No filme, Vervoort conta como pensou em suicídio em 2007, quando o seu estado de saúde piorou. Nessa altura, a sua condição impediu-a de participar nas provas de Ironman e triatlo que eram a “sua vida”. Decidiu seguir pela via da eutanásia e conseguiu o consentimento de três médicos. “Foi como se algo pesado tivesse saído de mim”, conta no filme. “Ter a própria vida nas mãos e pode dizer quando é que chega”.
A Bélgica é um dos poucos países onde a morte assistida é legal. As condições são estritas: a pessoa deve estar “em situação médica sem esperança” e em estado de sofrimento físico ou psicológico “constante e insuportável” que não pode ser amenizado. Além disso, é necessário que se prove que o doente tem capacidade mental para tomar a decisão e que não está sujeito a pressões externas.
Rapaport foi ter com Vervoort em dezembro de 2016. Segundo a cineasta, “conversaram por horas”. “Foi uma entrevista muito, muito boa”, lembrou. Foi então que a atleta teve uma convulsão e ficou inconsciente. “Ela estava a ter problemas a respirar e eu não tinha certeza se ela estava a morrer à nossa frente. Foi bastante assustador”, recoordou Rapaport. Quando recuperou, Vervoort deixou claro que queria que o filme incluísse momentos dolorosos e pessoais. E assim foi, durante três anos, com um cenário cada vez mais complexo.
O resultado é um retrato íntimo de 90 minutos nos últimos anos de Vervoort: há picos de adrinalina como quando saltou de bungee jumping na sua cadeira de rodas, paraquedismo indoor, corridas de Lamborghini, e momentos de brincadeira com os amigos. Mas também há pontos duros: a atleta pálida e inconsciente no seu sofá enquanto os seus pais estão preocupados e tentam ajudá-la, ou no hospital, ligada a máquinas.
Desde o início foi decidido que a sua morte não seira filmada. Assim, na sua última festa, a de despedida, Rapaport filma do fundo de uma sala as últimas despedidas e os silêncios custosos de quem sabe que são os últimos momentos. Apesar de ser a decisão Vervoort, muitos amigos não concordavam: “Eu aceito o que ela quer fazer, mas na verdade não gosto disso”, conta um amigo.
Também para Rapaport foi um momento doloroso: a morte de Vervoort foi o fim do projeto, mas também a perda de alguém amigo. “Sim, eu conhecia-a. Eu amava-a. Passamos ótimos momentos juntos”, reforça.

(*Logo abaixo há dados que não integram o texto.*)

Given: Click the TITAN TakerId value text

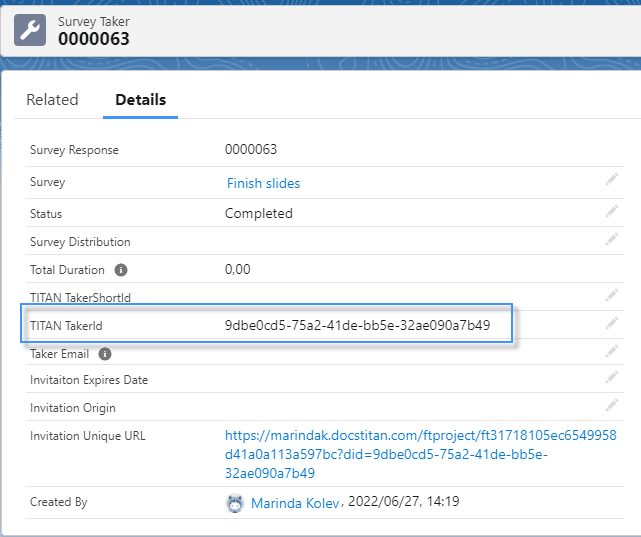Looking at the screenshot, I should (357, 325).
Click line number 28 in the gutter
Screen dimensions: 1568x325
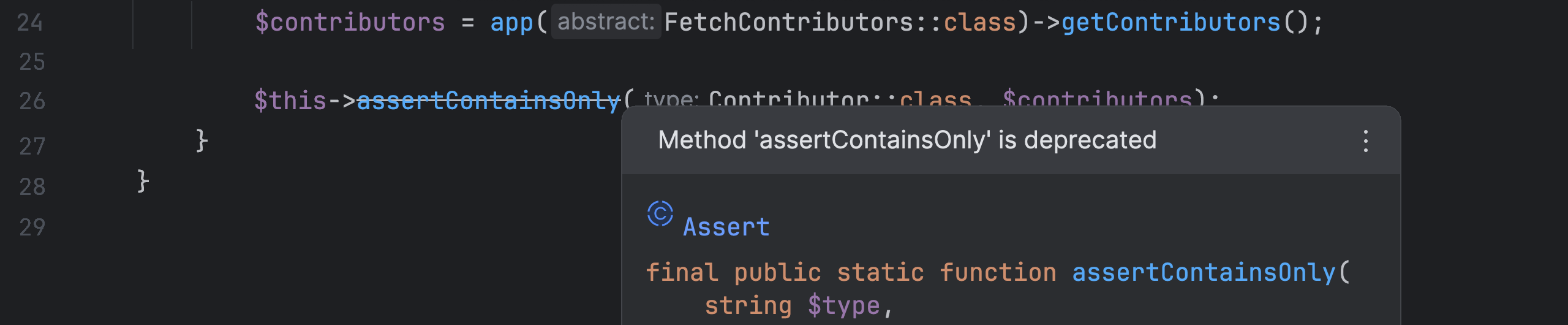pos(32,187)
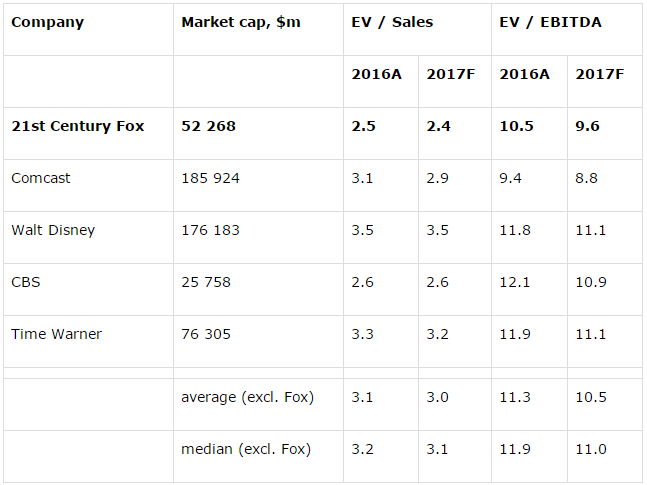The width and height of the screenshot is (647, 485).
Task: Click the average (excl. Fox) label
Action: click(247, 397)
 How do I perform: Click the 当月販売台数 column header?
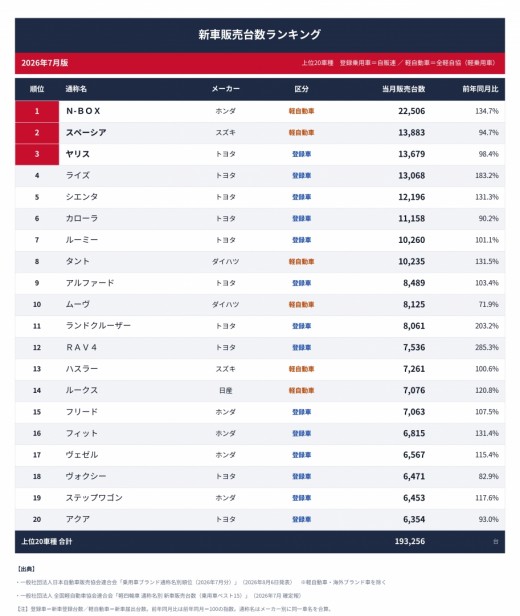pyautogui.click(x=403, y=89)
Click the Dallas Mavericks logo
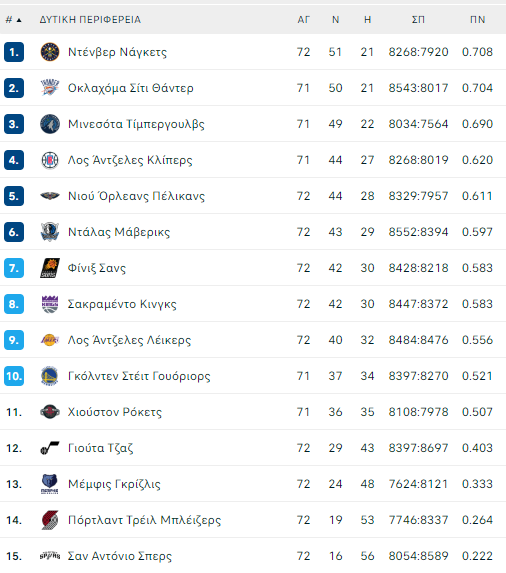Screen dimensions: 506x573 pyautogui.click(x=50, y=232)
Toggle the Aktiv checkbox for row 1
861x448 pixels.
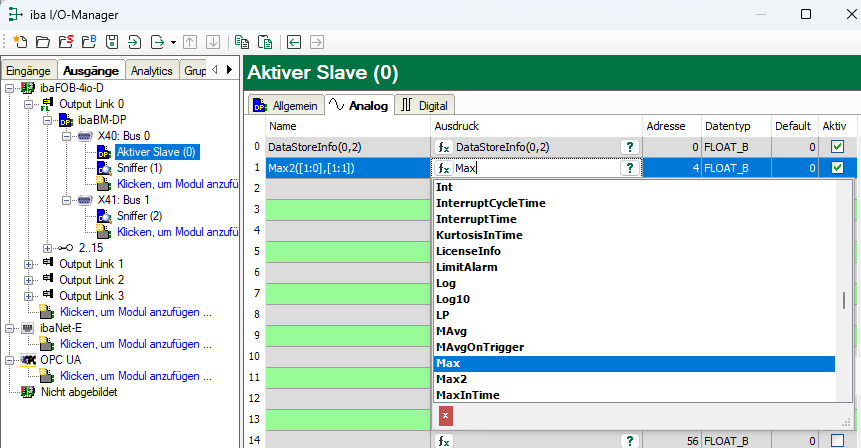(x=837, y=168)
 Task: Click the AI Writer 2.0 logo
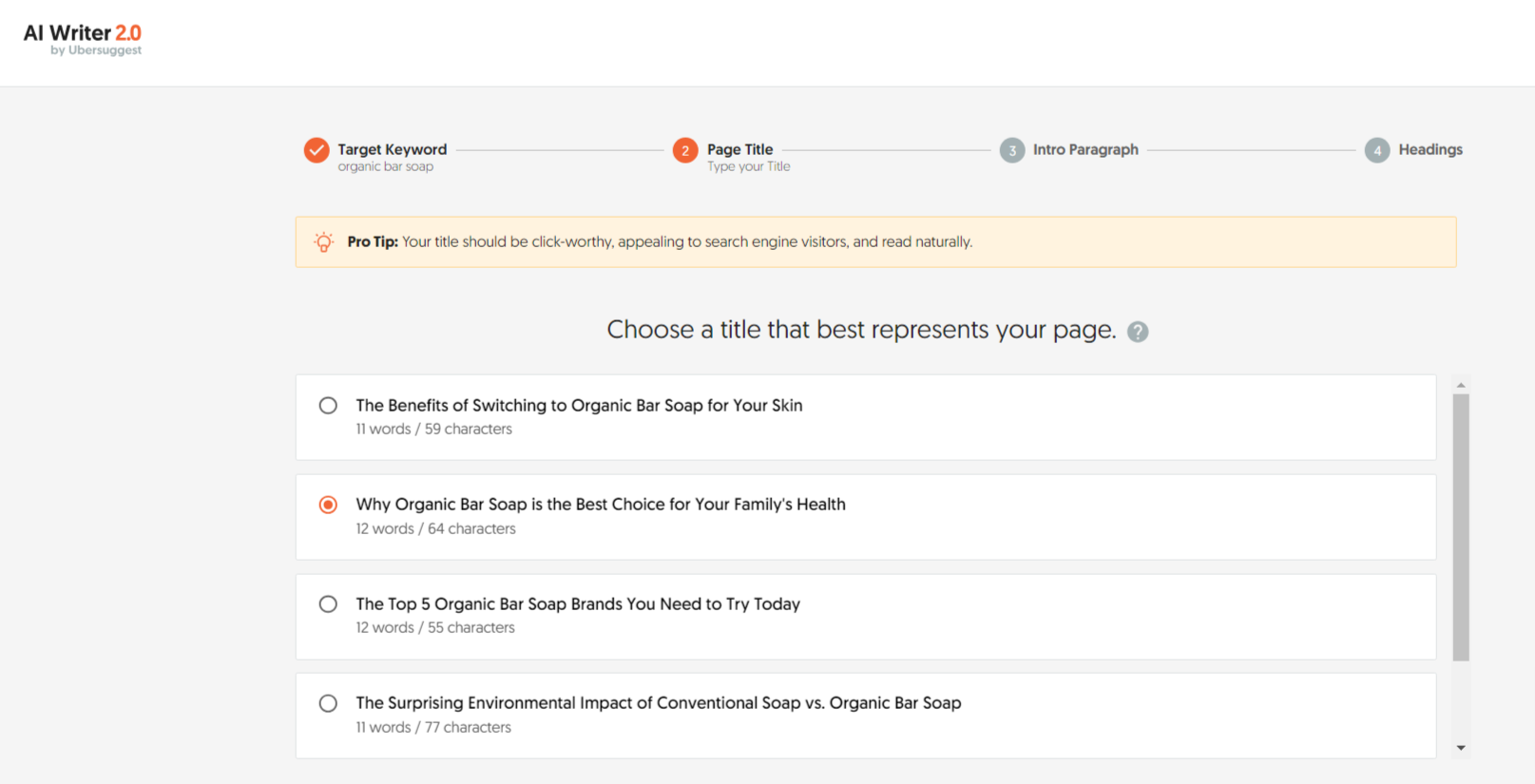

Hoje acredita que a eutanásia é um direito humano. “As pessoas deveriam ter o direito de dizer se querem que um médico as ajude no último momento. Se vão morrer de qualquer maneira, isso não é suicídio”, explicou a cineasta.
O filme estreou no ano passado, no dia 22 de outubro. Atualmente só pode ser visto em formato online nos EUA.